Are you looking to gain speed on your Apache Spark jobs? How does 9X performance speed sound? Today I’m excited to tell you about how engineers at Microsoft were able to gain that speed on HDInsight with Apache Spark.

If you’re unfamiliar with HDInsight, it’s Microsoft’s premium managed offering for running open source workloads on Azure. You can run things like Spark, Hadoop, HIVE, and LLAP among others. You create clusters and spin them up and spin them down when you’re not using them.

The big news here is the recently released preview of HDInsight IO Cache, which is a new transparent data caching feature that provides customers with up to 9X performance improvement for Spark jobs, without an increase in costs.

There are many open source caching products that exist in the ecosystem: Alluxio, Ignite, and RubiX to name a few big ones. The IO Cache is also based on RubiX and what differentiates RubiX from other comparable caching products is its approach of using SSD and eliminating the need for explicit memory management. While other comparable caching products leverage the reservation of operating memory for caching the data.

Because the SSDs typically provide more than 1 gigabit/second of bandwidth, as well as leverage operating system in-memory file cache, this gives us enough bandwidth to load big data compute processing engines like Spark. This allows us to run Spark optimally and handle bigger memory workloads and overall better performance, by speeding up these jobs that read data from remote cloud storage, the dominant architecture pattern in the cloud.

In benchmark tests comparing a Spark cluster with and without the IO Cache running, they performed 99 SQL queries against a 1 terabyte dataset and got as much as 9X performance improvement with IO Cache turned on.


Let’s face it, data is growing all over and the requirement for processing that data is increasing more and more every day.

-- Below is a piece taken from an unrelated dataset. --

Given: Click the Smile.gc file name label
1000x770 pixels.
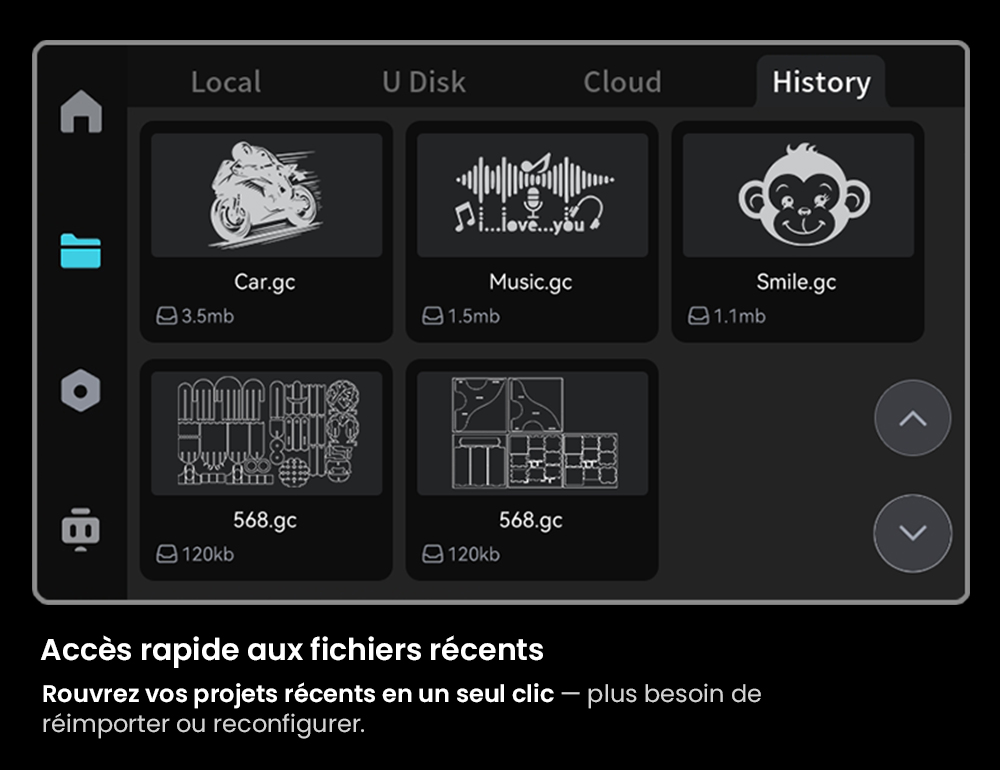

And we want to get faster and closer to real time results. To do this, we need to think more creatively about how we can improve performance in other ways, without the age-old recipe of throwing hardware at it instead of tuning it or trying a new approach.

This is a great approach to leverage some existing hardware and help it run more efficiently. So, if you’re running HDInsight, try this out in a test environment. It’s as simple as a check box (that’s off by default); go in, spin up your cluster and hit the checkbox to include IO Cache and see what performance gains you can achieve with your HDInsight Spark clusters.